Ни разу в жизни я не чувствовал себя хуже. Вероятно, у меня был сильный жар — половину происходившего я не запомнил. В сознании отпечатались две фигуры юных инвалидов, встревожено глядевших на меня из дверного проема. Я был, наверно, жалок, пытаясь приветственно помахать им бледной костлявой рукой. Той же ночью кто-то из них вернулся, потому что ближе к утру я проснулся, оттого что почувствовал под ногами бутылку с горячей водой. Помню одно, самое призрачное, видение: рядом со мной лежит Эмили, одетая, обвив меня руками и ногами, чтобы согреть, и ритмично трется своим бедром о мое, мило воркуя и целуя мои заросшие щеки.

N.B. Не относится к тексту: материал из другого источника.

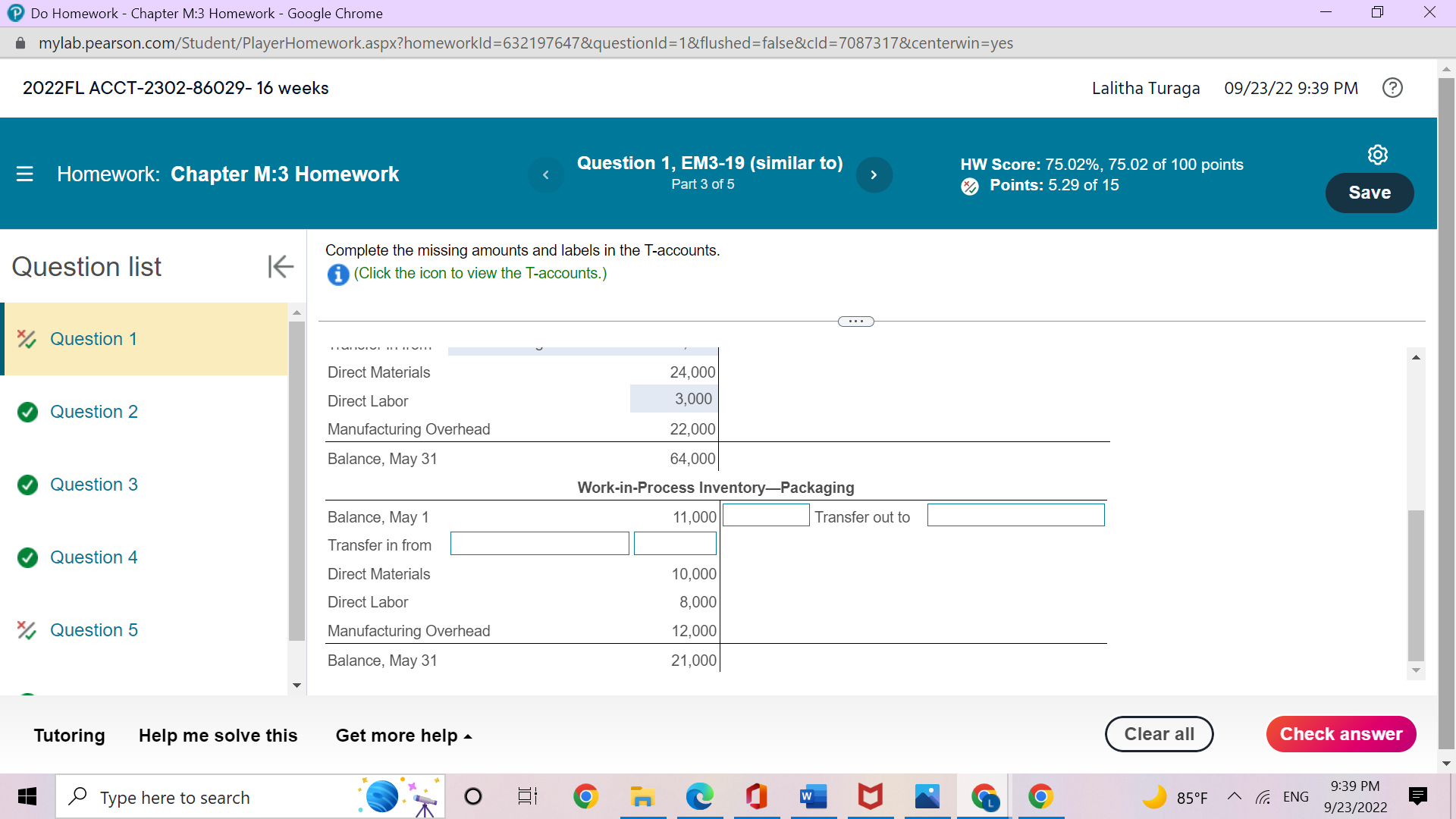1456x819 pixels.
Task: Open Microsoft Word from the taskbar
Action: coord(813,797)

Несколько дней спустя я обнаружил, что все еще жив. Поднявшись со своей убогой постели, я не рухнул обратно. Слабость чувствовалась, но на ногах я держался крепко и голова была ясная. Меня будто подвергли физическому насилию, выскребли из собственной шкуры и засунули в новую — такие примерно были ощущения. Рассматривая себя в антикварном серебряном зеркальце, я увидел тощего изможденного субъекта — в глазах, однако, просвечивал ум. Я сделал вывод, что пережил кризис, явившийся проверкой на духовную крепость, а гнусные вирусы тут ни при чем. В голове и теле — худом, подвижном — появилась непривычная легкость. У постели лежал черствый сэндвич и стоял стакан замерзшего молока. Поблескивали выстроившиеся в ряд банки, служившие мне ночными горшками, — они были пусты. Солнце, проникавшее через круглое слуховое окно, изобразило на полу чердака свое продолговатое радужное подобие.

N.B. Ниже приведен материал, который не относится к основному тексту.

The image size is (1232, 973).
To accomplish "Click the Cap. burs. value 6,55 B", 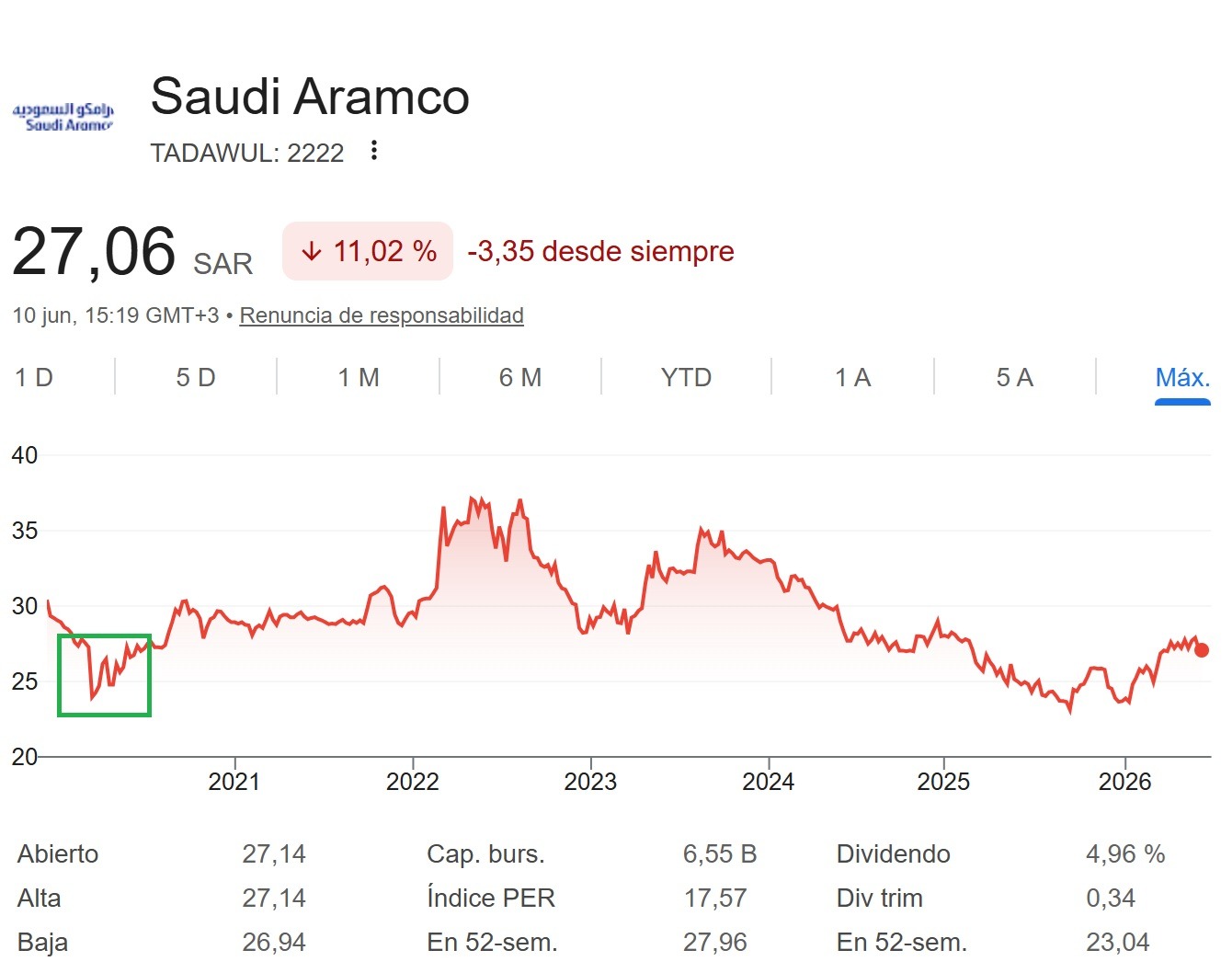I will click(720, 854).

Плотно запахнув пальто, я выбрался наружу, на чистый холодный воздух зимнего утра, и осторожно, чтобы не поскользнуться на обледенелых ступеньках, сошел вниз. Бамбуковые кусты сковал чистый лед. Я поискал взглядом моих друзей, но на снегу во дворе Сондервана не обнаружил ни одного следа. Из печной трубы не шел дым, у заднего крыльца не горели фонари, которые раньше не выключались круглые сутки. Выходит, все уехали, все до единого: и пациенты, и обслуга. Разве принято увозить душевнобольных из клиники на время рождественских каникул? Или, может, соседям, недовольным маленьким санаторием Сондервана, удалось отстоять в суде свои интересы? А что сам доктор? Вернулся к практике в Нью-Йорке? Ответов не было.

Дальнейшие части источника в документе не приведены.